- Born: 28 October 1932 Nadkole, Poland
- Origin: Polish
- Died: 24 October 2016 (aged 83)
- Occupations: Composer, sound director, sound engineer
- Instrument: Electroacoustic
- Years active: 1960–2016

= Eugeniusz Rudnik =

Eugeniusz Rudnik (28 October 1932 – 24 October 2016) was a modern Polish composer,
electronics engineer and sound engineer and a pioneer of electronic and electro-acoustic music in Poland.

==Early life==
Rudnik was born on 28 October 1932 in Nadkole.

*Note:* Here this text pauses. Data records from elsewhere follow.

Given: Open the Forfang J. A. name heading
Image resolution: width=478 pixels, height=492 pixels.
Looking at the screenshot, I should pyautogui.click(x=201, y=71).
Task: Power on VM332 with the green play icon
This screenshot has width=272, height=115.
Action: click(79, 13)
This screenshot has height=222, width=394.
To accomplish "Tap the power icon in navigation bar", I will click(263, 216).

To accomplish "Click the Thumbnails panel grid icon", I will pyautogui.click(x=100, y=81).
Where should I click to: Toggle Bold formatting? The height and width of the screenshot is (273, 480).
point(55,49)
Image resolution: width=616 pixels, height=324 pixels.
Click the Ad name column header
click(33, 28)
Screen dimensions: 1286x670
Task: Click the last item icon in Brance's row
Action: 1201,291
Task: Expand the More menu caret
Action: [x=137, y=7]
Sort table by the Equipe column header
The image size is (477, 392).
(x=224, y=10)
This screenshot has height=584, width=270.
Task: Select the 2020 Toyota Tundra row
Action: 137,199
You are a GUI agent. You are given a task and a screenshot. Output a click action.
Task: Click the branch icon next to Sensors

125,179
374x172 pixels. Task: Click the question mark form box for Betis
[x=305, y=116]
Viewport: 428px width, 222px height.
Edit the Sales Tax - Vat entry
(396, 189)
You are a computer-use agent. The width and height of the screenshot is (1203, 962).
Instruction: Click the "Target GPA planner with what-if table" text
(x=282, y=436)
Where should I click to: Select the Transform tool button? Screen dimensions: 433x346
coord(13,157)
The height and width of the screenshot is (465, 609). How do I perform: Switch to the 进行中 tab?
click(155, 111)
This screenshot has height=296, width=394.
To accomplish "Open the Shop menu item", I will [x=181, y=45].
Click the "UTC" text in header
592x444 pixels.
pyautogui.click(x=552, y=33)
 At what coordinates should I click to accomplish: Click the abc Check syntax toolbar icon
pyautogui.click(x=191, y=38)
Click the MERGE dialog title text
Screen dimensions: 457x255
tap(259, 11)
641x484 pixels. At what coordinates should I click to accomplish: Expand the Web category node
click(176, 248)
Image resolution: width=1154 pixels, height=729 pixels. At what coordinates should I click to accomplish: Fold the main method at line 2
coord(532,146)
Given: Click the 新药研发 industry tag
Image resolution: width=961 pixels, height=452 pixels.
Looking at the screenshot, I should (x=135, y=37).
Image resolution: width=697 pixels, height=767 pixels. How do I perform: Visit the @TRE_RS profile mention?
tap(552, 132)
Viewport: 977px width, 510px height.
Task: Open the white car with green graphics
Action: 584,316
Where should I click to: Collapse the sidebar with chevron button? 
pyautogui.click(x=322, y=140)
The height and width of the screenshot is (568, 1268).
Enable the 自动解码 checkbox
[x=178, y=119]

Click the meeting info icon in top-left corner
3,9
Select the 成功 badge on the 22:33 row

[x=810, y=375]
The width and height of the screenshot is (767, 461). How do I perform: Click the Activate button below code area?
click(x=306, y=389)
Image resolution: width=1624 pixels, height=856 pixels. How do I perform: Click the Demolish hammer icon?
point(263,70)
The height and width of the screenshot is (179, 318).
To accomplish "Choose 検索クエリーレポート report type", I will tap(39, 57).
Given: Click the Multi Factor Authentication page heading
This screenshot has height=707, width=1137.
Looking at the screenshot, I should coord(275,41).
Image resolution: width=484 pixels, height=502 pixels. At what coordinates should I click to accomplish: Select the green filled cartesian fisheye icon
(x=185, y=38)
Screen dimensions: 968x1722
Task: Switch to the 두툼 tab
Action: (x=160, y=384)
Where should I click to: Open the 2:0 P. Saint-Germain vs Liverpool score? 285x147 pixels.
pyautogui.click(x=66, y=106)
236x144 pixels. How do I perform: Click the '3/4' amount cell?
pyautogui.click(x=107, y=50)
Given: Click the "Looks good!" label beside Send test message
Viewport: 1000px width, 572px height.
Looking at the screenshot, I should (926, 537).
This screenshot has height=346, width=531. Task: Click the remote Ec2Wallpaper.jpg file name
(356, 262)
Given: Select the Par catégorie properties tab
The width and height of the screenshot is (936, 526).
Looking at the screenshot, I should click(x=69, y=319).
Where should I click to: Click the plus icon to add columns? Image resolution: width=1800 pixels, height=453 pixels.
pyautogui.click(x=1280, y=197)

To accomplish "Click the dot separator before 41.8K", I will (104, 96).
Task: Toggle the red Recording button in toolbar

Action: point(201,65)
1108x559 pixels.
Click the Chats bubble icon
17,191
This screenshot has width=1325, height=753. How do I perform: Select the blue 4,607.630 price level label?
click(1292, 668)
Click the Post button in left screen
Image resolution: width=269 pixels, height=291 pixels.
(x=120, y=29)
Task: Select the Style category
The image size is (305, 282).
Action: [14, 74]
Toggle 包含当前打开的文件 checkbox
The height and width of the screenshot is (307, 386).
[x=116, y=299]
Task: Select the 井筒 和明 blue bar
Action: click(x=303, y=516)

In 1967 he graduated from the Faculty of Electronics on Warsaw University of Technology. From 1955 he worked for Polish Radio, at first as the manager of plumbers, carpenters and painters.

==Career==

In 1958 Rudnik started working in the Experimental Studio of the Polish Radio, the fourth such facility in Europe, founded and directed by Józef Patkowski. Between 1967 and 1968, he worked in the Studio for Electronic Music of the Westdeutscher Rundfunk in Cologne, when he cooperated with Włodzimierz Kotoński by the implementation of Klangspiele. In the late 1960s and 1970s Rudnik co-created some of Norwegian composer Arne Nordheim's works, including "Colorazione" and "Solitaire" (1969).

Rudnik was one of the first Polish electroacoustic music producers and co-founder of the so-called Polish school of electroacoustic music and author of innovative solutions of spatial sound projection, composer of Skalary (1966). He was also author of one of the first poliversional tracks to tape in the world, and the first Polish track quadraphonic Vox Humana (1968) carried out in Studio WDR in Cologne. His work has defined and confirmed the role of sound producer as a co-author of the works of electroacoustic music.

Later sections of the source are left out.